IGポート業績上方修正 未払い劇場アニメ制作費一部回収

 大手アニメ製作会社のIGポートは、平成23年5月期第2四半期決算、通期決算の業績予想の上方修正を発表した。上方修正は前期特別損失に計上した貸倒引当金の一部が回収出来たためである。貸倒引当金戻入額として9000万円を特別利益に計上する。
 この結果、IGポートの第2四半期の業績予想は四半期純損失1億4100万円を5100万円の純損失に変更し、通期の当期純利益を500万円から9500万円に引き上げる。売上高、営業利益、経常利益は、これまでどおり据え置く。

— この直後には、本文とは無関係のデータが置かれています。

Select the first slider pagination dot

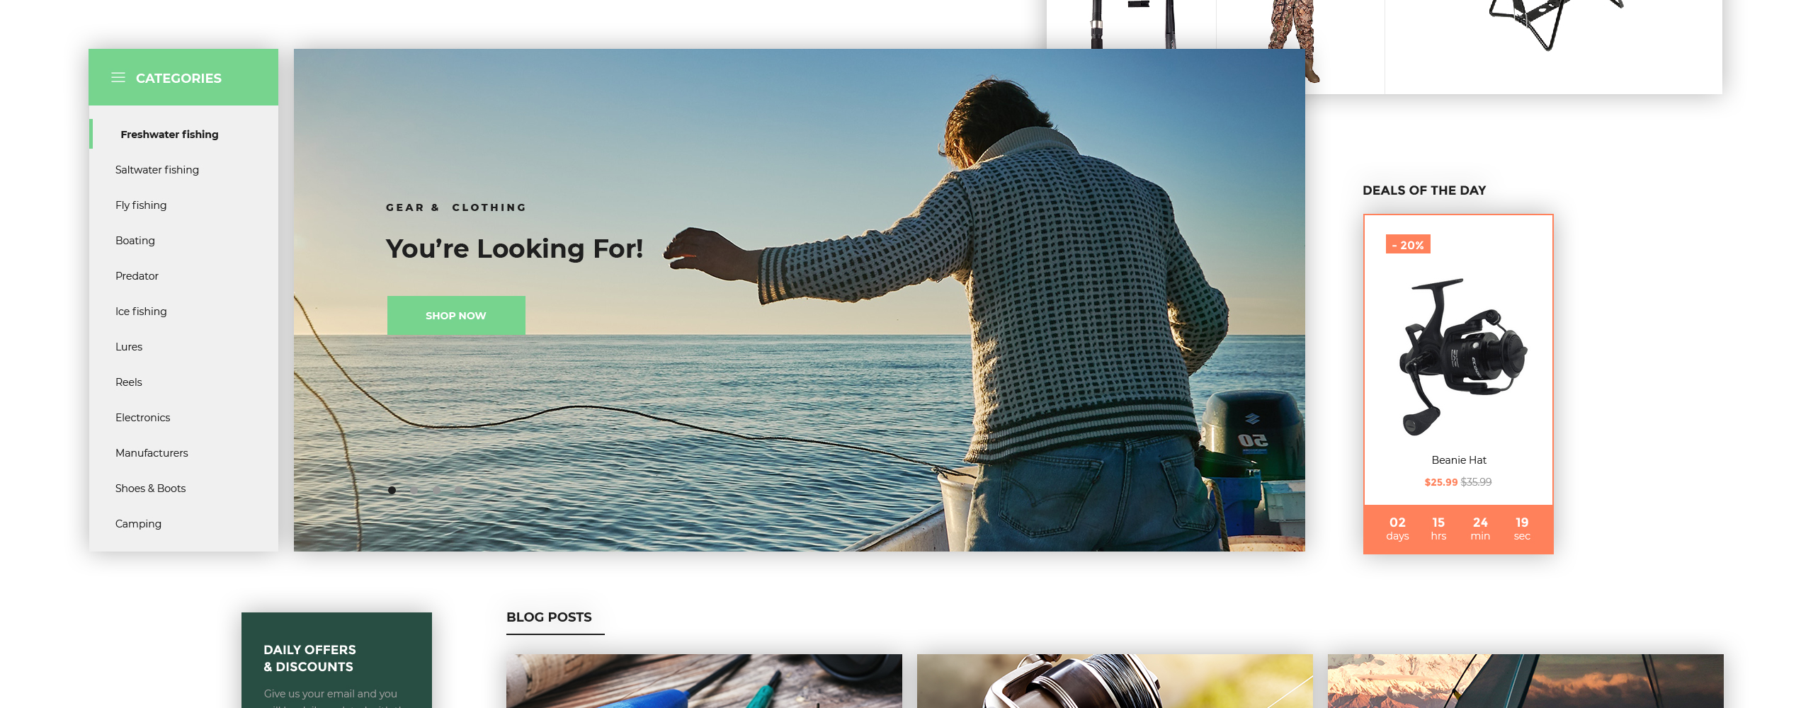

 今回、一部入金がされた売掛債権は、IGポートの子会社であるアニメ製作会社ジーベックで前期に発生していた。劇場映画の製作元請企業からアニメ制作の受注をしたが、途中から制作資金の支払いが止まっていた。IGポートは引き続き回収に努めるとしながらも、未払いの可能性も考慮して、その全額1億4600万円を前期の貸倒引当金として特別損失に計上していた。
 今回、回収したのはこの1億4600万円のうち9000万円にあたる。一度、損失計上している金額の戻しだけに、同社の経営にとってはポジティブ要因だ。一方、未回収となっている残りの5600万円については、触れられていない。